Russia slams Azerbaijan over 'outrageous' Eurovision vote scandal

Russia slams Azerbaijan over 'outrageous' Eurovision vote scandal

MOSCOW - Agence France-Presse
Russia slams Azerbaijan over outrageous Eurovision vote scandal

Dina Garipova of Russia performs the song "What If" during the final of the 2013 Eurovision Song Contest at the Malmo Opera Hall in Malmo May 18, 2013. REUTERS Photo

Moscow reacted angrily on Tuesday as its neighbour Azerbaijan admitted that its vote at the Eurovision Song Contest awarding "nul points" to Russia's song appeared to have been falsified.
 
The scandal topped the agenda at a televised briefing between the countries' foreign ministers in Moscow, as Azerbaijan's top diplomat admitted that the votes submitted for Russia via cell phone had somehow been omitted from the final tally.
 
Azerbaijan's Foreign Minister Elmar Mammadyarov read out a list of votes submitted by the country's three cell phone providers, all of them putting Russia in second place behind Ukraine, which should have meant Azerbaijan gave Russia 10 points.
 
"Where these votes went, how they disappeared -- this is a question for our state television," he said, calling the case a "detective mystery." "When our contestant is robbed of 10 points, this does not make us happy," Russian Foreign Minister Sergei Lavrov responded gravely.
 
Lavrov said the two sides had agreed that Azerbaijan's state television must first clarify the details of what happened.
 
Then "we will coordinate our joint actions so that this outrageous act is not left without response," he said.
 
The 10 points from Azerbaijan would not have changed the ranking of Russia's contestant, who came in a disappointing fifth place, 17 points behind Norway's representative.

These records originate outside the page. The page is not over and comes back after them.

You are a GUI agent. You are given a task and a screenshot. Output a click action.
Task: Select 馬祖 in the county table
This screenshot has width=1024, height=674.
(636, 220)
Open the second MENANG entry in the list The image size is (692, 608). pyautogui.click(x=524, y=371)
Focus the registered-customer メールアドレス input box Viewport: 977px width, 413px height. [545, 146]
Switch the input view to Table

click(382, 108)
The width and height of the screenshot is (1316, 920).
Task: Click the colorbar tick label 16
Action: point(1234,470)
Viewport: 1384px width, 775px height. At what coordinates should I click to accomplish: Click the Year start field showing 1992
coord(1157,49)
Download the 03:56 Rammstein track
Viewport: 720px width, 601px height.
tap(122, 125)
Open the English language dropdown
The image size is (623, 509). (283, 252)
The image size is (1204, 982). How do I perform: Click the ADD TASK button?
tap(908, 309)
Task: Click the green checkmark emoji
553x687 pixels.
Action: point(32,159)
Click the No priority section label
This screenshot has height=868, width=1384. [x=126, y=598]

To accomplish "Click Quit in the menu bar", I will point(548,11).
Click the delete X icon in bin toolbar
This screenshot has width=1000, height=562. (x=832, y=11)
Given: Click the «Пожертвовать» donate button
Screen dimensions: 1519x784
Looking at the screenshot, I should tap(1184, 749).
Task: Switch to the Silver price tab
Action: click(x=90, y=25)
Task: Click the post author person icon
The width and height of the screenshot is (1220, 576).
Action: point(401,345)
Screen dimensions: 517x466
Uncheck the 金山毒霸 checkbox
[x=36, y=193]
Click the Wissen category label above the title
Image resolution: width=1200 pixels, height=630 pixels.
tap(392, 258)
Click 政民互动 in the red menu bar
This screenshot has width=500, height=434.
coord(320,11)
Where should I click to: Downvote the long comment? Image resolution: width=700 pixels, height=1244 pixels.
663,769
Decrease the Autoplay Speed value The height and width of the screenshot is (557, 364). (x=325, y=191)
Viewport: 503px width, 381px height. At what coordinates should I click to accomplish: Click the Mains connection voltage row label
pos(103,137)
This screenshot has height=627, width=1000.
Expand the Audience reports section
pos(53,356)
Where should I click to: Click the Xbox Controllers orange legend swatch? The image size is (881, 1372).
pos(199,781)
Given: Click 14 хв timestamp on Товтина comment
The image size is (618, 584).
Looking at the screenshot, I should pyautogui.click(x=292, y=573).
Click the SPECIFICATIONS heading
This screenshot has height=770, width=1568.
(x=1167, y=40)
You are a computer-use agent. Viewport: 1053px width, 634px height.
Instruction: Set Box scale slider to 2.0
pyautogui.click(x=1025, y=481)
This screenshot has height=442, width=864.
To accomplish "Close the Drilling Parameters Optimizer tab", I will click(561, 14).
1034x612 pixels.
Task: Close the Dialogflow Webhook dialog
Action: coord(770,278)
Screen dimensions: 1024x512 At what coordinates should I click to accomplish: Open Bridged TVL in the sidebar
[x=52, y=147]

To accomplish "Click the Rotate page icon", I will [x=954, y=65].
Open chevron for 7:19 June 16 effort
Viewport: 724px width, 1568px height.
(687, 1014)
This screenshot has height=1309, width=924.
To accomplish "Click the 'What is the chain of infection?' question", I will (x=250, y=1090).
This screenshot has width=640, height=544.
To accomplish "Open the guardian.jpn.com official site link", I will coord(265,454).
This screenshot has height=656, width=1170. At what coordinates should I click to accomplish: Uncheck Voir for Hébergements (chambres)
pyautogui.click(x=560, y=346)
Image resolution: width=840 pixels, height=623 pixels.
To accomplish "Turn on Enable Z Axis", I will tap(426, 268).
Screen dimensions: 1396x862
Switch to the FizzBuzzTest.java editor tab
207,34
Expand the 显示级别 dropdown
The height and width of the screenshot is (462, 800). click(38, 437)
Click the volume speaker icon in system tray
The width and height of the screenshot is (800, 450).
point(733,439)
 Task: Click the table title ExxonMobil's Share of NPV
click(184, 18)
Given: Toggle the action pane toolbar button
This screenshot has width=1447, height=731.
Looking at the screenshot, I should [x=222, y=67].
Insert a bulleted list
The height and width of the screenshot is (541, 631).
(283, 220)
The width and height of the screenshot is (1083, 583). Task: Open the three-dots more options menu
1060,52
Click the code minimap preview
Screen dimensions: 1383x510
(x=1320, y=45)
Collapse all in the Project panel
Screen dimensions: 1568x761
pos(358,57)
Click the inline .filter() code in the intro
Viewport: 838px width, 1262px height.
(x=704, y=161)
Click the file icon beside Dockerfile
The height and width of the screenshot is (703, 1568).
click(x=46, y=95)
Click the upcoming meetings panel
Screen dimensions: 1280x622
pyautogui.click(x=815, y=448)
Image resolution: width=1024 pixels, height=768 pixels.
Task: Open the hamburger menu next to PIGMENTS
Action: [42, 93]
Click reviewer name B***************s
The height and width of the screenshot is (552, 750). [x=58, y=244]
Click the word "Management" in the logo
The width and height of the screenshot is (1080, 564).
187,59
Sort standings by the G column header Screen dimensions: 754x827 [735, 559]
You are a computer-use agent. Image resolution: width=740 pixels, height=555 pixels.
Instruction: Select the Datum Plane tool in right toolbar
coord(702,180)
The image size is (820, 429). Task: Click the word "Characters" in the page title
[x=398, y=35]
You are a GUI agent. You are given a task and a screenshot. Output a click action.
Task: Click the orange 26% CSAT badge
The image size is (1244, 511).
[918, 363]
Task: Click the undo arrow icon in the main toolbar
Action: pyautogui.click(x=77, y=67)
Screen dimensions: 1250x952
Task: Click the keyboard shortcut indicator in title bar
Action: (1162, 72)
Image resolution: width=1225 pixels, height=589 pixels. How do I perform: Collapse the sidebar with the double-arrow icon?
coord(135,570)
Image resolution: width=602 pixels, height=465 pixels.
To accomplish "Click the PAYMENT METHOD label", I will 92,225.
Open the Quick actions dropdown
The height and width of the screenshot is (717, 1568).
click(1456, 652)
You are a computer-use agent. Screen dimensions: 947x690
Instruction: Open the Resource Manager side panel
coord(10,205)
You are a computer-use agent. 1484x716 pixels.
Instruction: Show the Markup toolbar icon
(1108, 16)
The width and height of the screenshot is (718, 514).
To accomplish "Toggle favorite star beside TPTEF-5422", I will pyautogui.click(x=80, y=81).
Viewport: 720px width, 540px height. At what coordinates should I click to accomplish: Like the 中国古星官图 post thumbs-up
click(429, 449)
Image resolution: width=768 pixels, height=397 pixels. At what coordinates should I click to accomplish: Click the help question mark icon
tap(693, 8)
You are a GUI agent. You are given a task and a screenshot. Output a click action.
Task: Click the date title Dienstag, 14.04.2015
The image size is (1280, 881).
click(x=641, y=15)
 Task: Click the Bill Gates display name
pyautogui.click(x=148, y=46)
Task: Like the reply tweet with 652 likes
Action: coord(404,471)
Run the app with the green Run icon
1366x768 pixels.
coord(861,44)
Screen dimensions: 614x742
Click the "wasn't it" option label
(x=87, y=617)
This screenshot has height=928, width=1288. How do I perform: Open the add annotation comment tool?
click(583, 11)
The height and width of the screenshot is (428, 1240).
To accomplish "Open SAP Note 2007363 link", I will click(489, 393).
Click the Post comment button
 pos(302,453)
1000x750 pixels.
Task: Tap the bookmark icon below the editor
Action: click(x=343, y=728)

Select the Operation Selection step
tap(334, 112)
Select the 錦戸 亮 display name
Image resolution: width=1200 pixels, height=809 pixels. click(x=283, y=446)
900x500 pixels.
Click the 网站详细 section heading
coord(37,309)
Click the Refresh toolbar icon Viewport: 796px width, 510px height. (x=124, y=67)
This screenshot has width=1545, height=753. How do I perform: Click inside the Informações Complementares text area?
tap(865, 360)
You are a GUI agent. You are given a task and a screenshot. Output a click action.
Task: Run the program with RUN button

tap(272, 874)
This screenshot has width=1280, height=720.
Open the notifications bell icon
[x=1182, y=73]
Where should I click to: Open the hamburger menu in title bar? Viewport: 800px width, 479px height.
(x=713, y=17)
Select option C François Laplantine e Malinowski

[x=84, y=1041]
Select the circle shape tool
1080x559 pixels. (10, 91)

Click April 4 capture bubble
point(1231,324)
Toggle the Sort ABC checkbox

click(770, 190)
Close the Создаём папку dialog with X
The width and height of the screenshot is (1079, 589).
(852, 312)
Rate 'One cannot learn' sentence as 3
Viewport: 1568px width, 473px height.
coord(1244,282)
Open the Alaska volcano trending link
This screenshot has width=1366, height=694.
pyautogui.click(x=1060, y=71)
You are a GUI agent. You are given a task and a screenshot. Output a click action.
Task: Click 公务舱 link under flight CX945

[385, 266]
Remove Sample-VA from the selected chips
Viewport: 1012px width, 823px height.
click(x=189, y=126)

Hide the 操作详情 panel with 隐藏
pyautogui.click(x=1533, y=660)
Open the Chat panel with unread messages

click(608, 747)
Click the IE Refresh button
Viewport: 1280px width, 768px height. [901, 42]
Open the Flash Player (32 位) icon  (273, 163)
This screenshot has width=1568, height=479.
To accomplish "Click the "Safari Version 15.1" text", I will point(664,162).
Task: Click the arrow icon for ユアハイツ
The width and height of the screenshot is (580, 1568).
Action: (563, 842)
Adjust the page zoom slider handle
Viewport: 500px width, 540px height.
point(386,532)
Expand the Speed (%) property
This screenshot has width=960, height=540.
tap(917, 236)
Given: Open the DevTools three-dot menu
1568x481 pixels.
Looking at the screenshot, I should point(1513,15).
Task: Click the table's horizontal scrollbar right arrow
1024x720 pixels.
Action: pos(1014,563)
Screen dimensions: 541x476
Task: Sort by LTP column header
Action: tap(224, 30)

The Eurovision row took precedence at the briefing over diplomatic issues such as Azerbaijan's territorial dispute with Armenia.
 
The scandal emerged on Monday when the director of Azerbaijan's state broadcaster of Eurovision, Camil Guliyev, said that both the cell phone votes and the professional jury had given Russia high marks, and called the tally a matter of "serious concern and surprise." For Azerbaijan, it is deeply embarrassing to have handed zero marks to Russia, an important neighbour which it is keen to appease despite tensions over energy and the long-running Nagorny Karabakh dispute.
 
Russia gave its maximum 12 points to Azerbaijan's Eurovision entry, which came in second place. Oil-rich Azerbaijan hosted last year's Eurovision on a grand scale in Baku with a brand-new sea-front venue and city-wide celebrations, although rights activists held protests to highlight the persecution of political opponents of President Ilham Aliyev.